* Brano da leggere:
+ + + + +

Per sconfiggere il covid serve il vaccino, ma per fare in modo che la somministrazione del siero risulti agevole, bisogna modificare la stessa. Ne è convinta la professoressa universitaria e virologa, Ilaria Capua, che attraverso le colonne del Corriere della Sera, esterna la sua visione del futuro non tanto lontano: “Ci vuole una strategia che si basi sull’abbandono (finalmente) della catena del freddo per conservare, distribuire e somministrare i vaccini. Un mondo totalmente interconnesso deve capire che i vaccini del futuro dovrebbero essere recapitabili per posta e auto-somministrabili. Niente file, niente chiamate, niente viaggi in tanta malora per questa puntura salvavita”.



Per farlo bisognerà riuscire a rendere i vaccini esistenti stabili anche a temperature ambiente, come la stragrande maggioranza dei farmaci “la distribuzione – sottolinea – e la somministrazione rivoluzionerebbe davvero le nostre potenzialità di erogare prevenzione”, e le dosi giungerebbero anche in quegli angoli del mondo, si pensi ad esempio ai numerosi villaggi africani poverissimi, dove non vi è accesso all’elettricità.



ILARIA CAPURA: “QUESTO MOMENTO DI CONSAPEVOLEZZA RISCHIA DI PASSARE…”

Un’altra sfida in quanto a vaccini covid, è quella di modificare anche le modalità di somministrazione, ovvero, non solo tramite agopuntura, ma anche “in formato cerotto, spray, chip – prosegue ancora Ilaria Capua – che possono arrivare a destinazione anche senza un involucro gigantesco e refrigerante, che a oggi si è mostrato uno dei principali colli di bottiglia della logistica”. La professoressa descrive l’argomento come un dibattito che “plasmerà il futuro delle nostre società e proprio per questo motivo al tavolo ci devono stare tutti”, e bisognerà farlo subito, fin da ora, investire sul potenziamento dei virus e dei vaccini “perché questo momento di consapevolezza non ripasserà fino alla (ahimè) prossima pandemia”. Infine un commento sui laboratori sparsi per il mondo che trattano i vari coronavirus, a cominciare da quello forse più famoso, di Wuhan, verso cui numerosi Paesi occidentali puntano il dito. La Capua invita a porre un limite a queste attività, domandandosi: “Vogliamo trovarci fra un decennio con migliaia di laboratori che sviluppano potenziali virus rafforzati? Più contagiosi o più letali che rappresentano un rischio per l’umanità anche soltanto in quanto esistenti?”.

+ + + + +

* Dati forniti:
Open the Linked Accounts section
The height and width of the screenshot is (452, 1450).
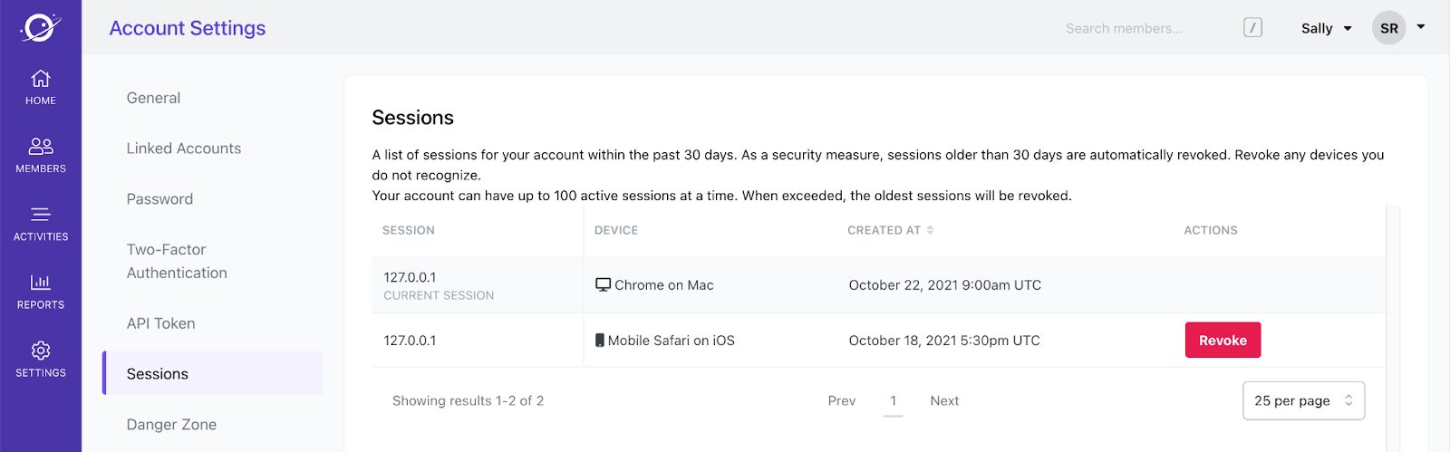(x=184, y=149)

+ + + + +

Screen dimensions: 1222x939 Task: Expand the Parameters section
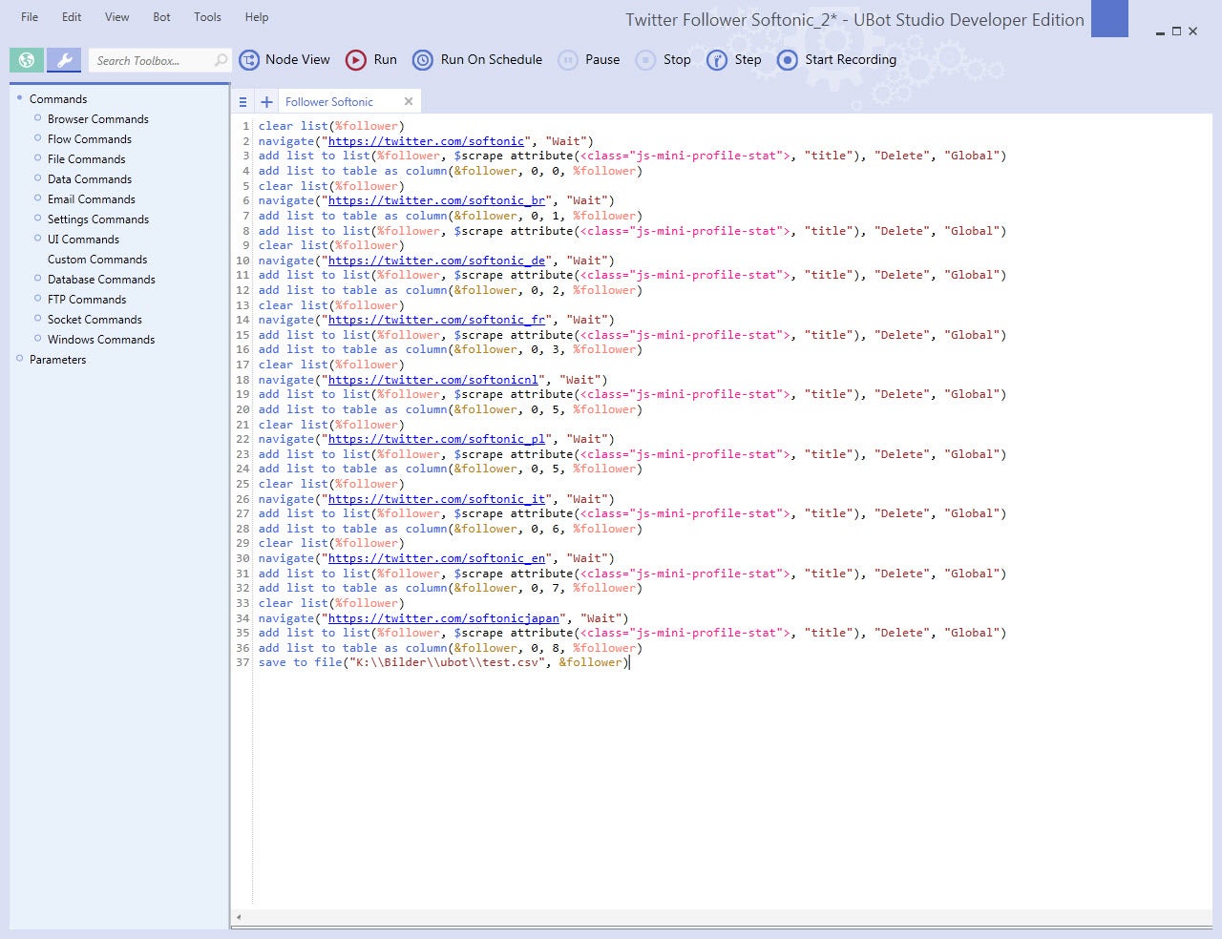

+ + + + +

* Obiettivo del compito: Indica se le affermazioni (a), (b) e (c) concordano con l'articolo su Ilaria Capua e i vaccini, rispondendo sì o no e citando le parole decisive del testo. (a) Capua vorrebbe vaccini che si possano ricevere per posta e somministrare da soli. (b) Capua ritiene che la catena del freddo vada rafforzata. (c) Capua chiede di lasciare senza limiti l'attività dei laboratori che trattano i coronavirus.

* Esercizio svolto:
(a) Sì: «i vaccini del futuro dovrebbero essere recapitabili per posta e auto-somministrabili».
(b) No: «Ci vuole una strategia che si basi sull’abbandono (finalmente) della catena del freddo».
(c) No: «La Capua invita a porre un limite a queste attività».